In a break from previous policy statements, Fed officials did not say further rate hikes might be appropriate, the Wall Street Journal reports. Instead, they said they would monitor developments to determine "the extent to which additional policy firming may be appropriate to return inflation to 2% over time." They suggested future changes could be decreases, not increases, per the Journal.

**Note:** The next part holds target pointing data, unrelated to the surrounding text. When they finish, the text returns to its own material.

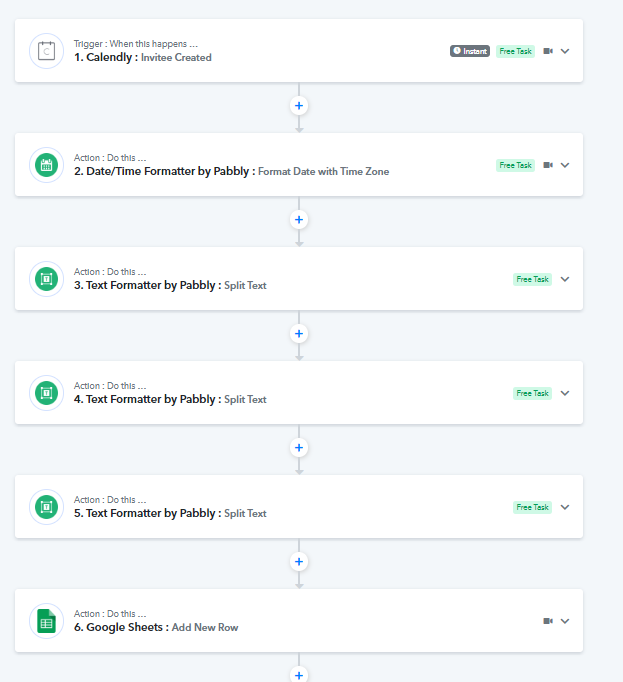Click step 5 Text Formatter icon
Viewport: 623px width, 682px height.
[x=46, y=507]
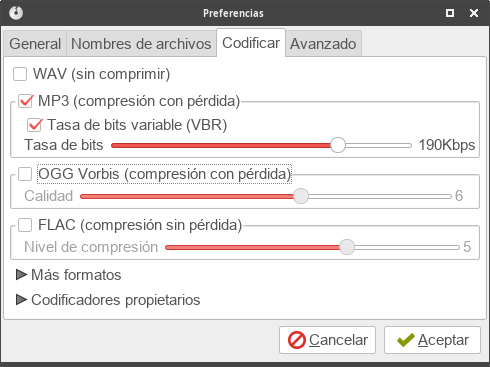Enable the WAV (sin comprimir) checkbox
Viewport: 490px width, 367px height.
(20, 74)
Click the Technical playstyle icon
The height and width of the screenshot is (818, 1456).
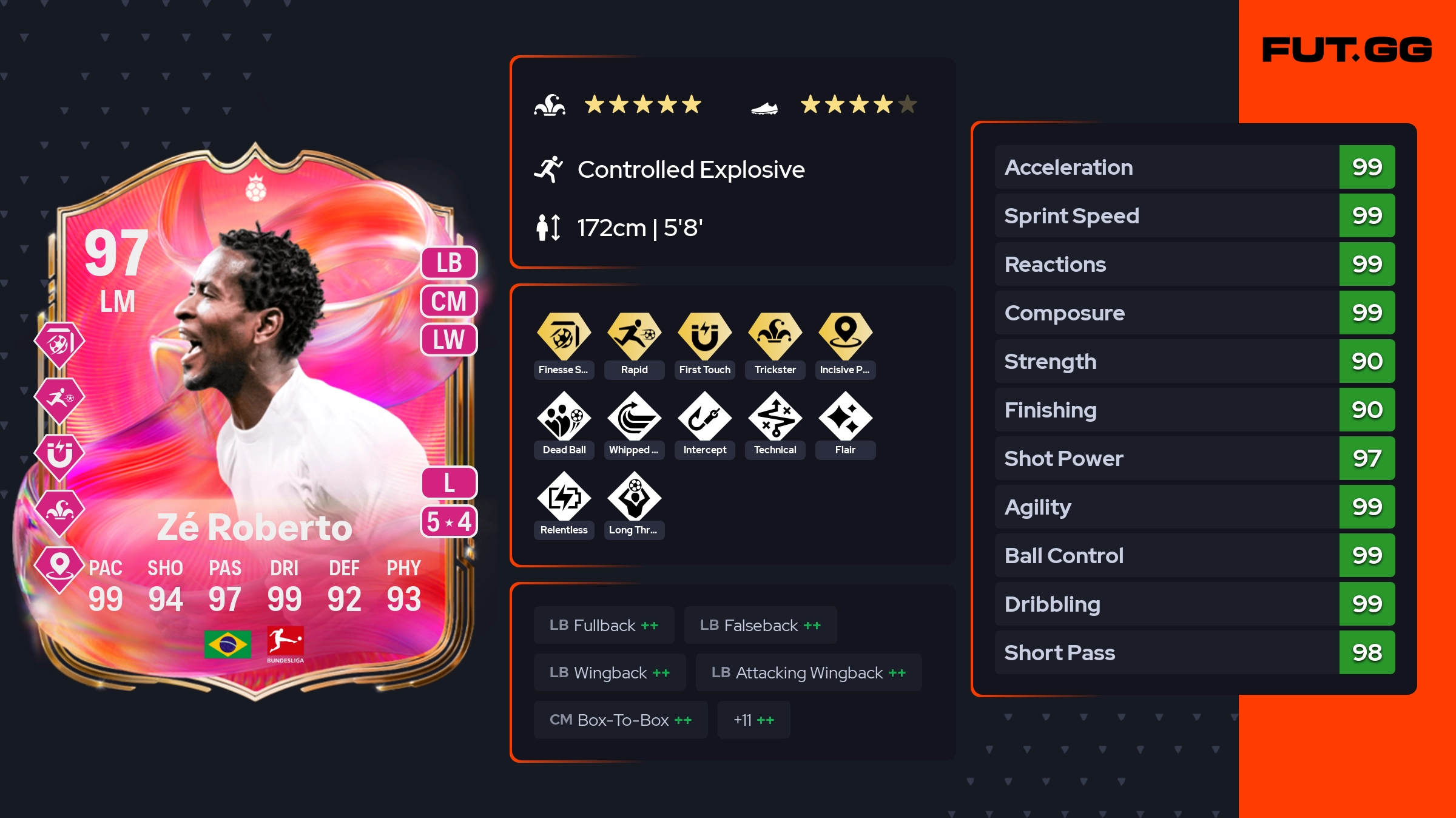(x=775, y=416)
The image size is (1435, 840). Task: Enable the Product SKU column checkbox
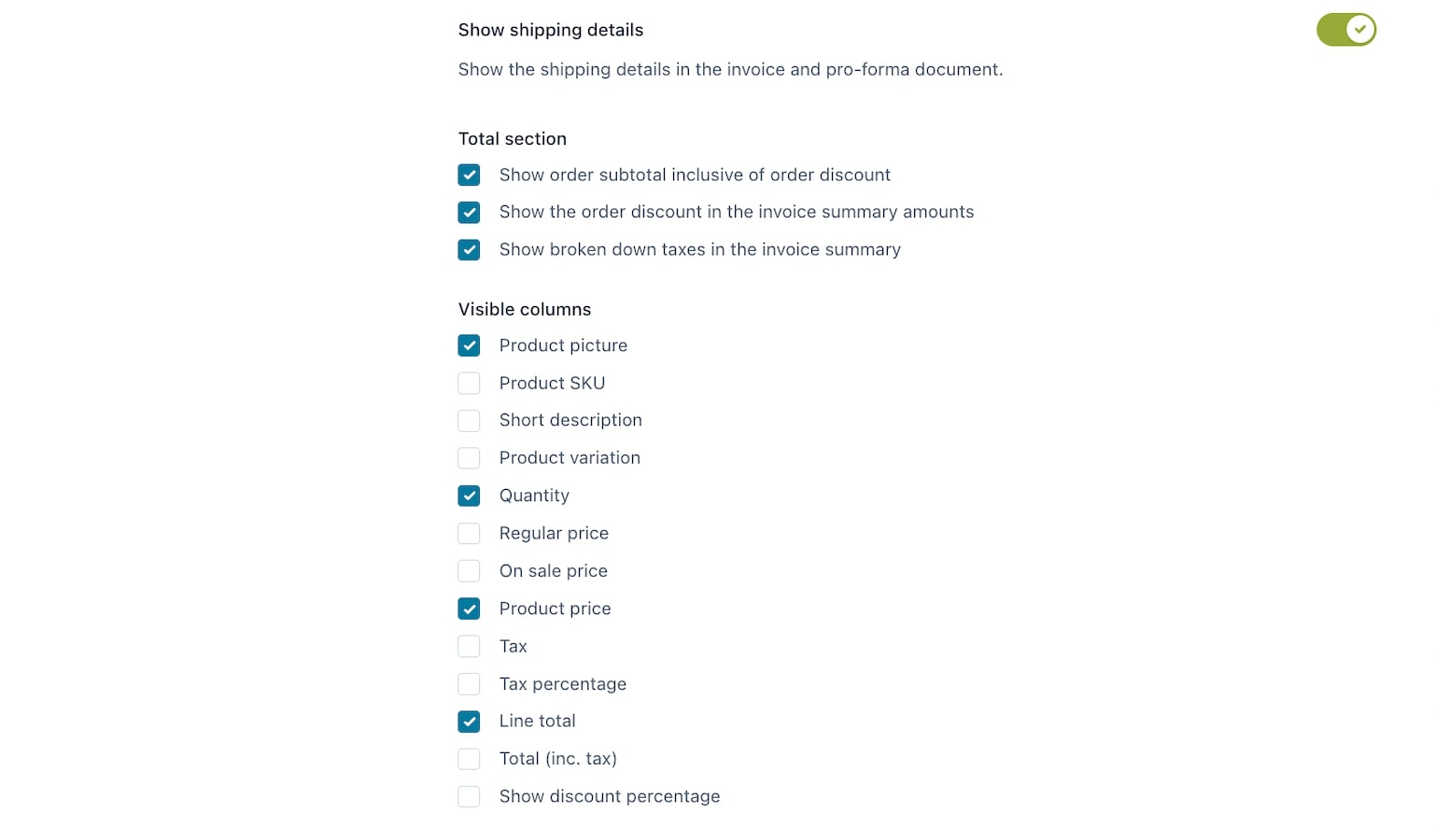coord(469,384)
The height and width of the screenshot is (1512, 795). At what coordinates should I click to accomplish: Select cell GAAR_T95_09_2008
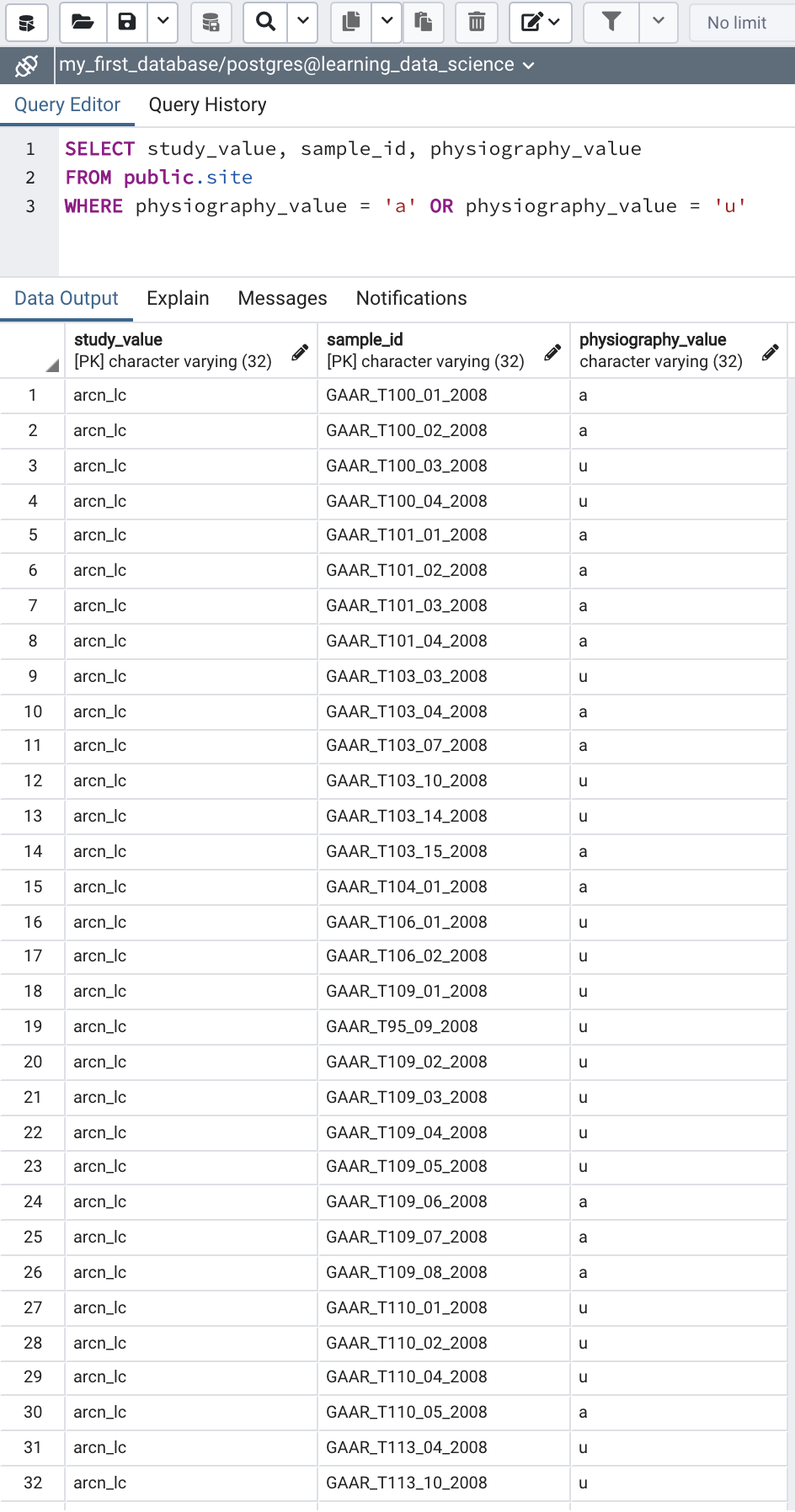[402, 1026]
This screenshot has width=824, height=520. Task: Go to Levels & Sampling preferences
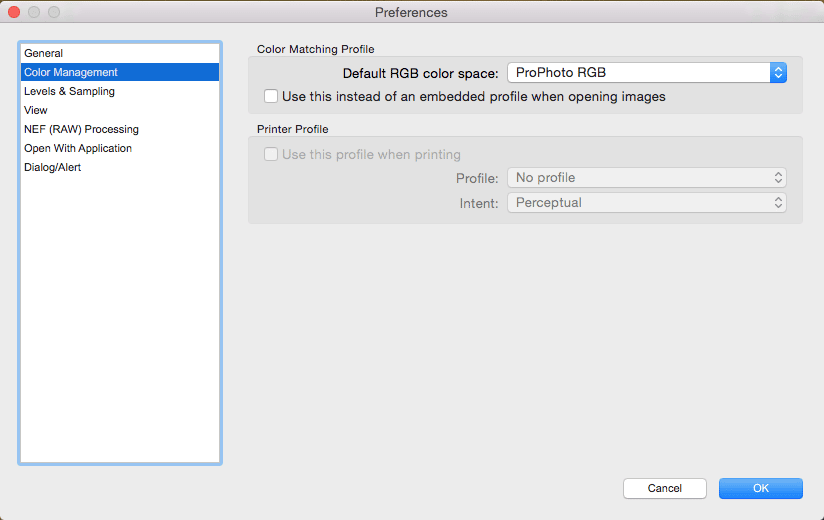pyautogui.click(x=69, y=91)
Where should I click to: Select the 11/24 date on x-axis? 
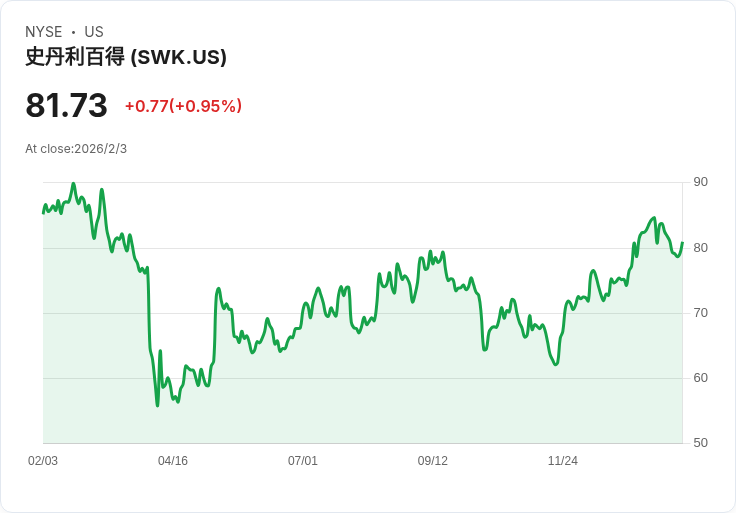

Inflation dropped from 9.1% in June to 5% in March, but it is still far above the Fed's target. "Inflation pressures continue to run high, and the process of getting getting inflation back down to 2% has a long way to go," Fed Chair Jerome Powell said Wednesday. Some analysts had argued for the Fed to declare a pause in rate hikes, noting that economic growth fell to 1.1% year-on-year in the first quarter of this year and another rise could push the economy into recession. "A decline in economic growth to 1.1% shows it is time for the Fed to pause,” Clinton administration economic adviser Robert J. Shapiro said before the decision, per the Guardian.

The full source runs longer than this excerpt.